From the observations and experiences of the past few years, it is obvious that the Fed has greatly improved upon the art of economic manipulation. The Russian economist N. Kondratief, who discovered the long-wave economic cycle which bears his name, lost his head for telling Stalin that central banking and government manipulation could not alter the K-Wave. In his time that was true, but today that is no longer the case. Clearly, the Fed has mastered the art of K-Wave manipulation, and although unable to ultimately destroy the cycle or repeal all of its effects, it can greatly impact its amplitude and duration, even to the extreme of contracting or expanding its bottoms by as many as 20 years! A recent market note from respected cycle analyst Samuel J. Kress illustrates this point:
"Unfortunately, unlike market cycles whose durations are precise, the K-Wave varies in extremes from 40-60 years. Its previous bottom was the late 1940s/early 1950s. Typically, it should bottom between 2004-2006. However, since the great depression of the 1930 with the New Deal, government has consistently intervened with efforts to manipulate the economy. The last event bureaucrats want to develop is to have their tax base go south. Their continuing efforts could protract inevitability until the aforementioned 2011 peak. From the present, this would imply a massive 2,000-3,000 point Dow trading range for the next 9 years. On the other hand, if natural forces prevail and the K-Wave bottoms in 2004-6, this would imply an economic contraction of 4-6 years. It is interesting to note that the depth of the depression occurred in 1934, 5 years after the market crash of 1929."

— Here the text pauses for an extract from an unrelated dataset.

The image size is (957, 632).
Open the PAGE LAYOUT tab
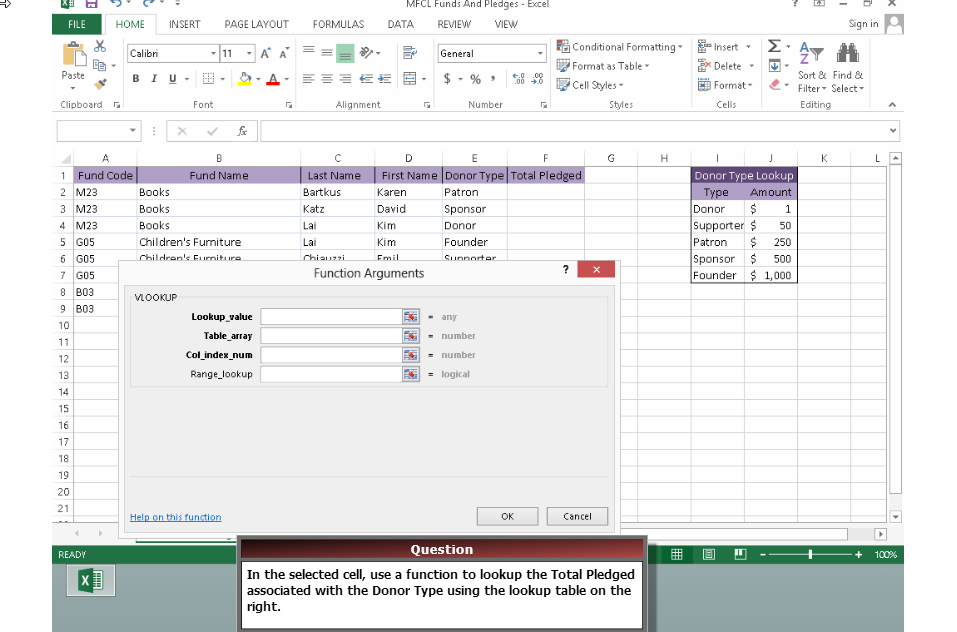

At any event, navigating the financial climate of the next few years will take considerable skill and dexterity, not to mention timing. No trading operation should be confined solely to a single market, whether stocks, commodities, gold, real estate, etc., but the successful trader in coming years will have to be "jack of all trades" in being able to jump from one sector to another in order to keep ahead of the Fed. In our lifetime we have witnessed the forces of organized banking and government interfere with the formerly free markets to an unprecedented degree, and our generation will reap the bitter consequences of it. Fortunately, there are still ways of profiting from the system while at the same time avoiding its ill effects. The years ahead will certainly be interesting and trying times to say the least.